*RECORDS TO USE*:
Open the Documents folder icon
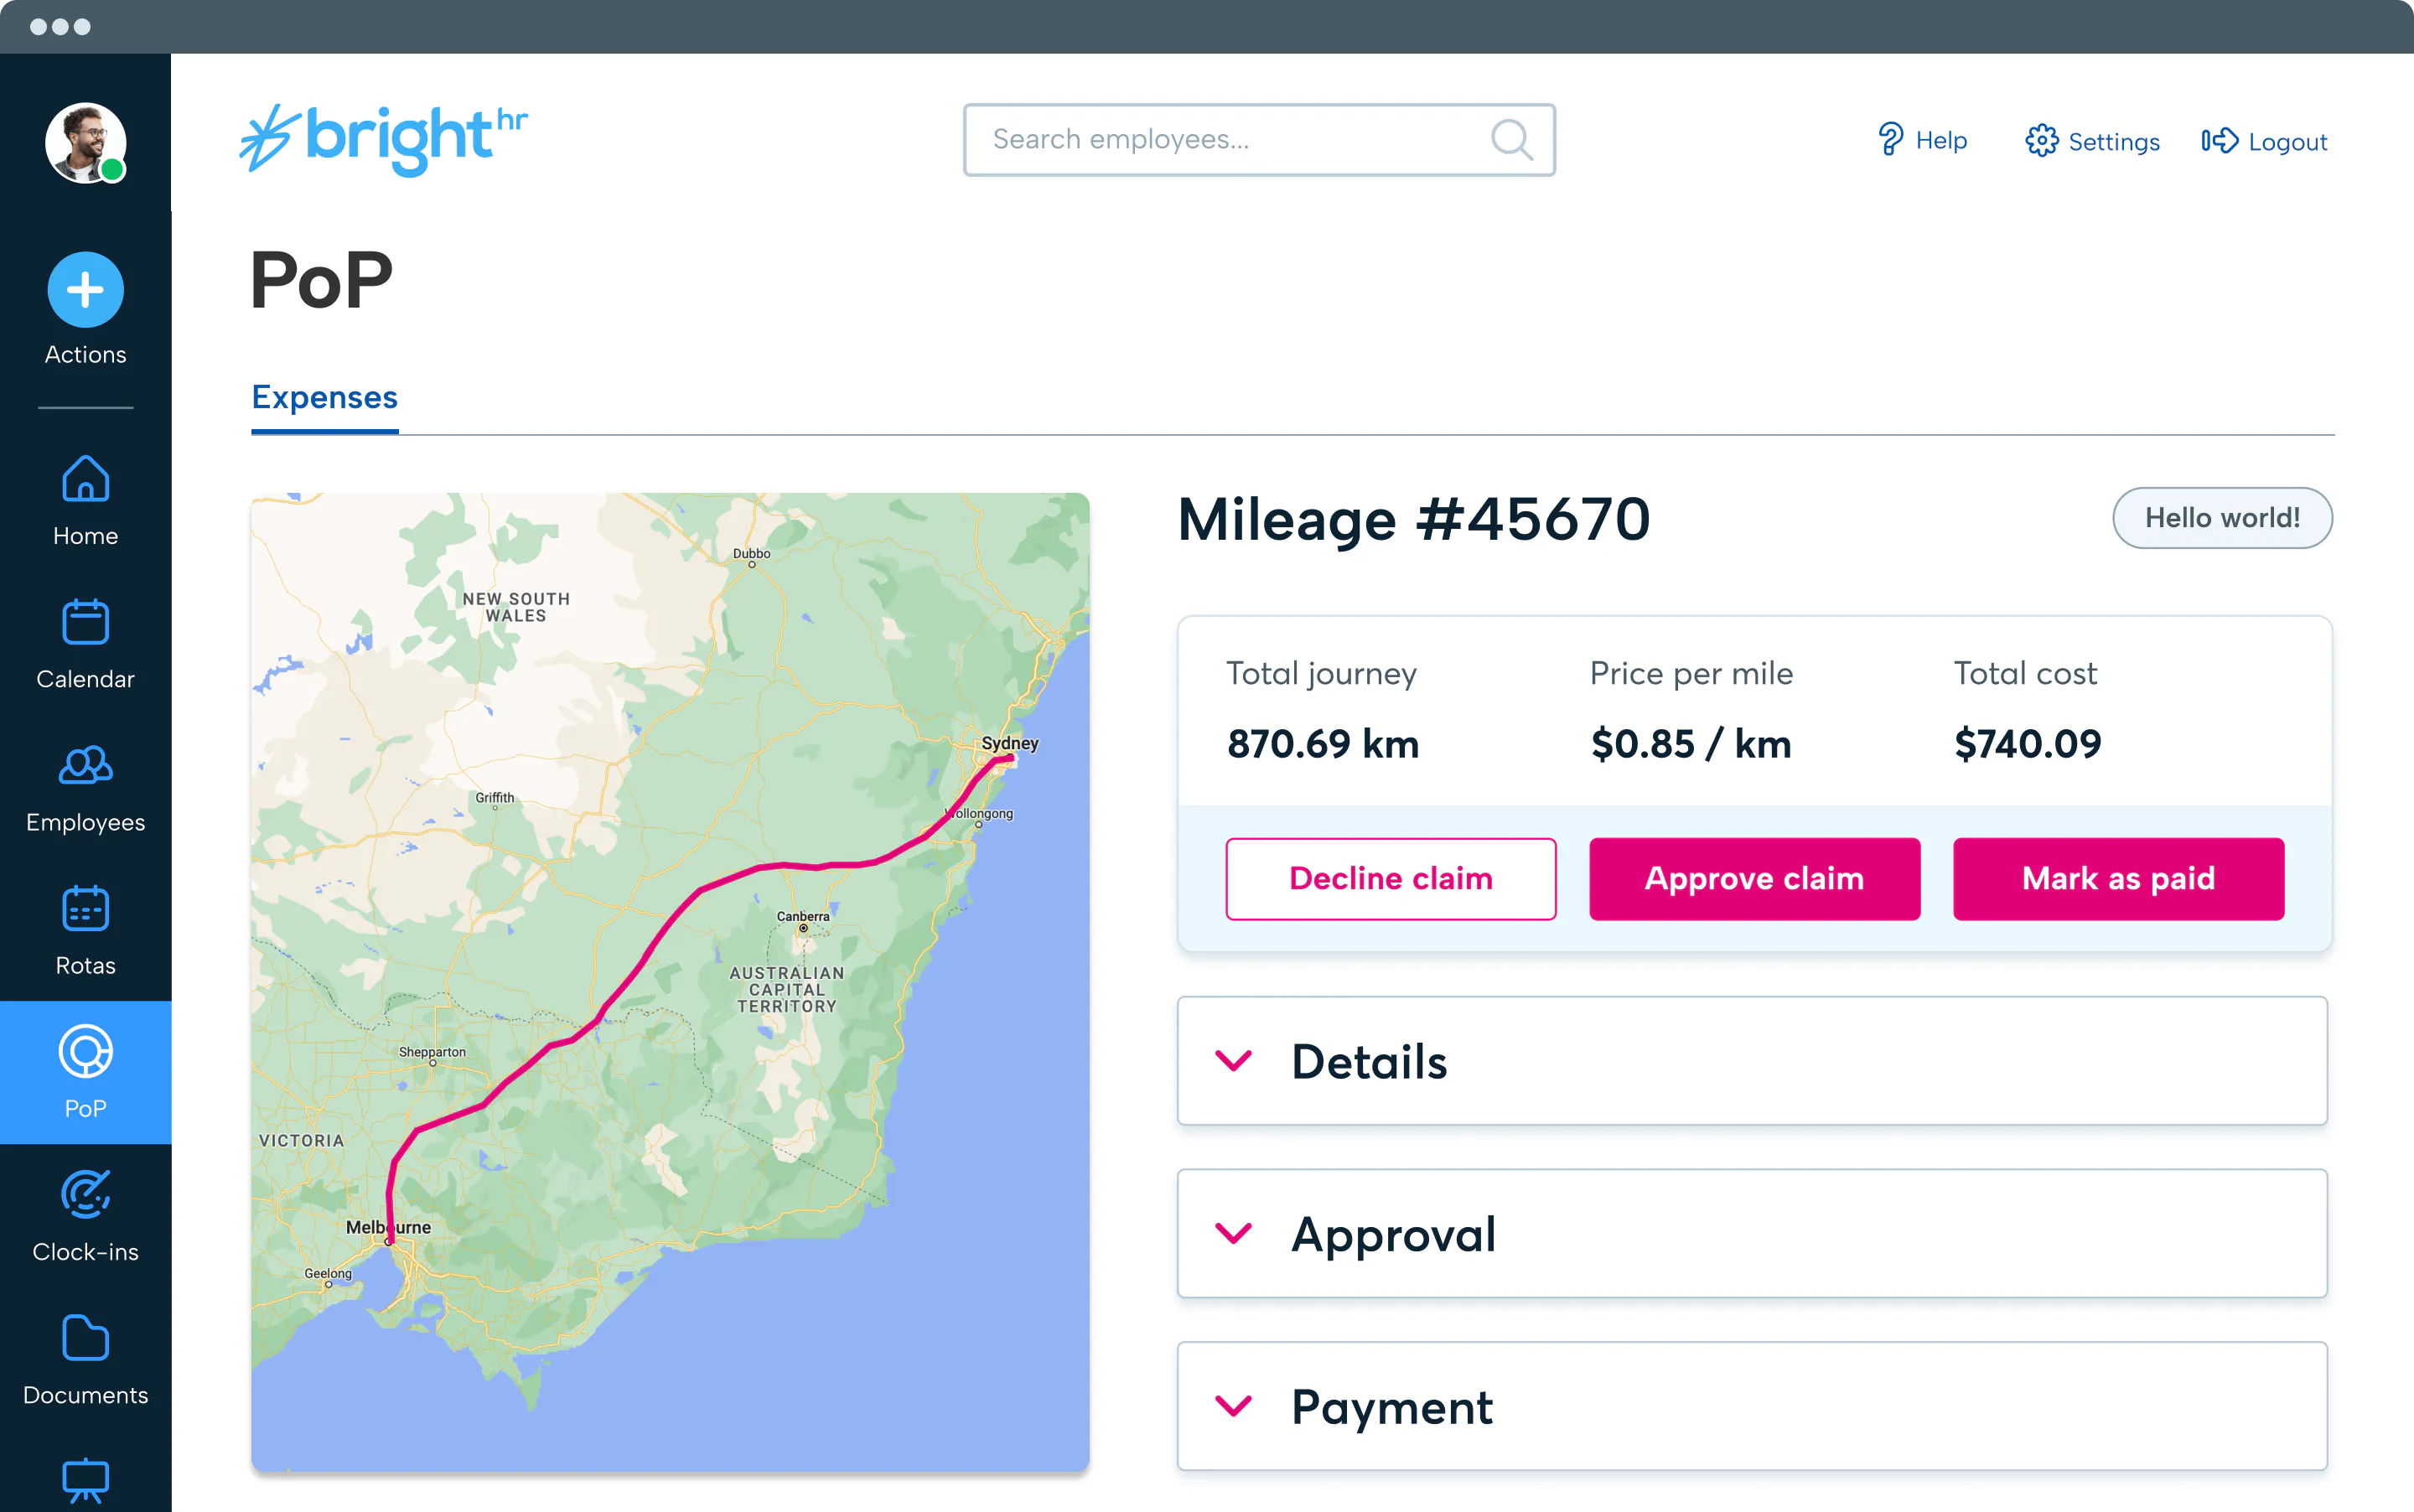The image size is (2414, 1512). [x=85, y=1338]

* * *

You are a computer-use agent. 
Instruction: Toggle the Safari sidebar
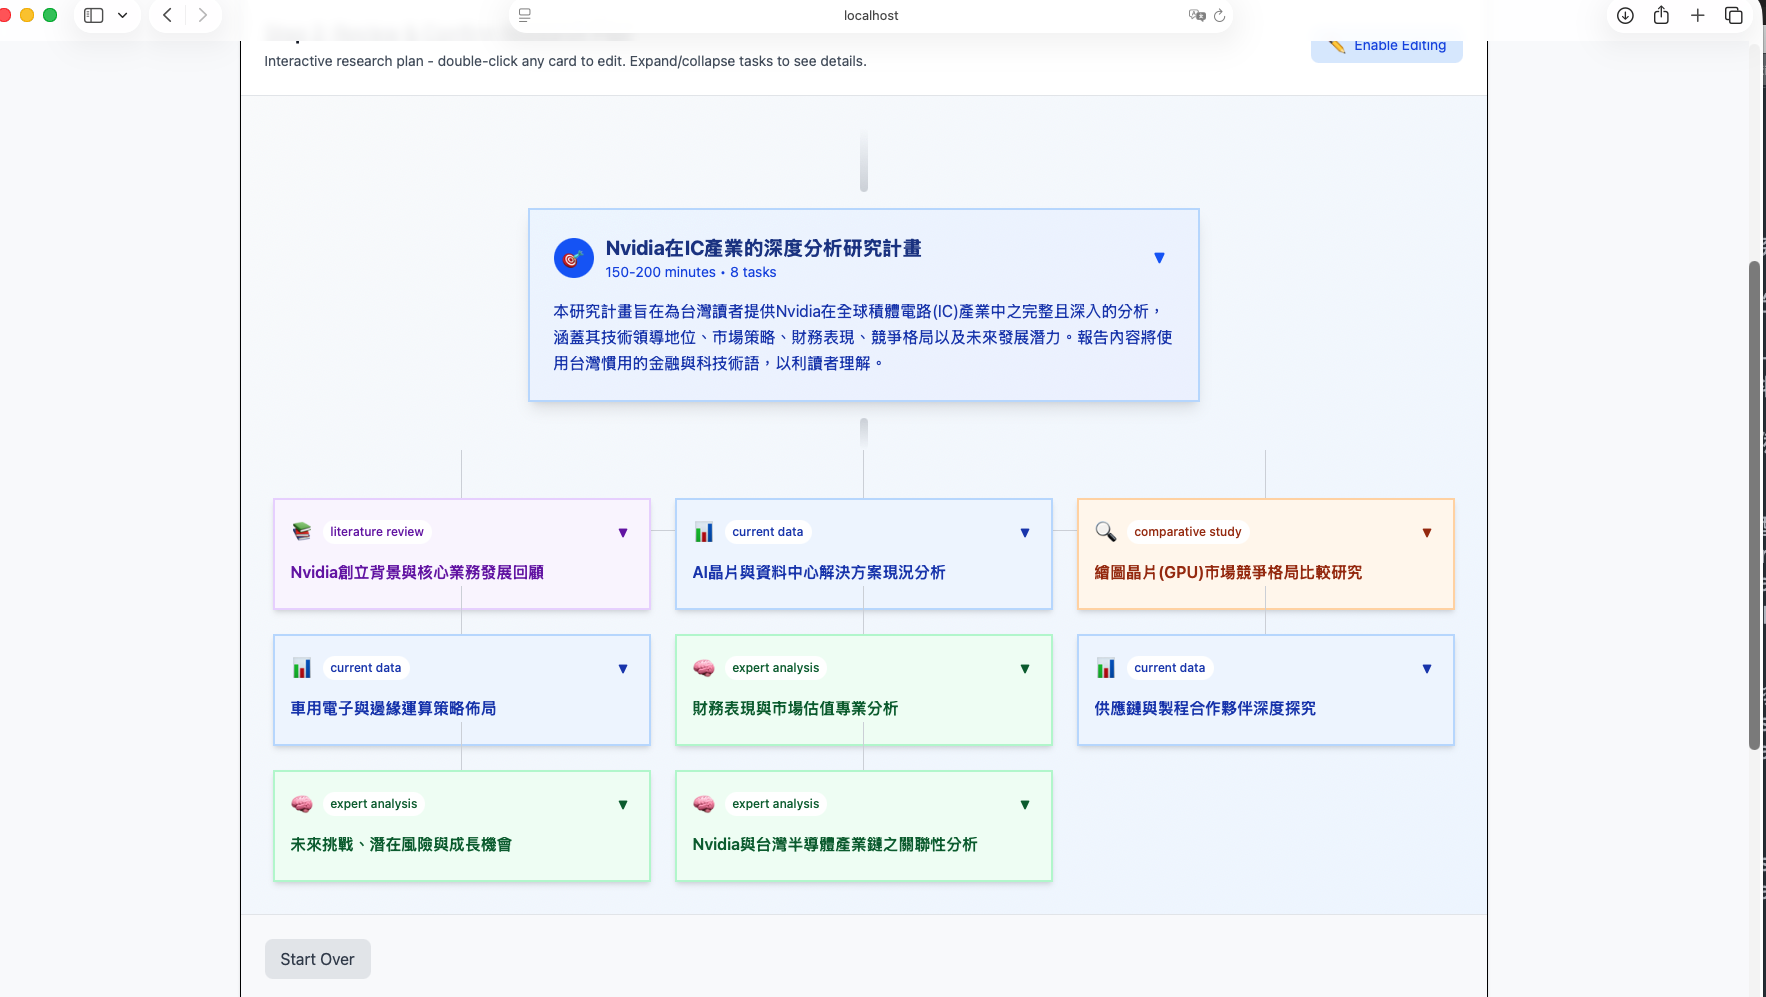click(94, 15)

*WHAT IS NEEDED*:
Identify each line of the items above that contains the string "sidebar", and copy those lines.

*RIGHT ANSWER*:
Instruction: Toggle the Safari sidebar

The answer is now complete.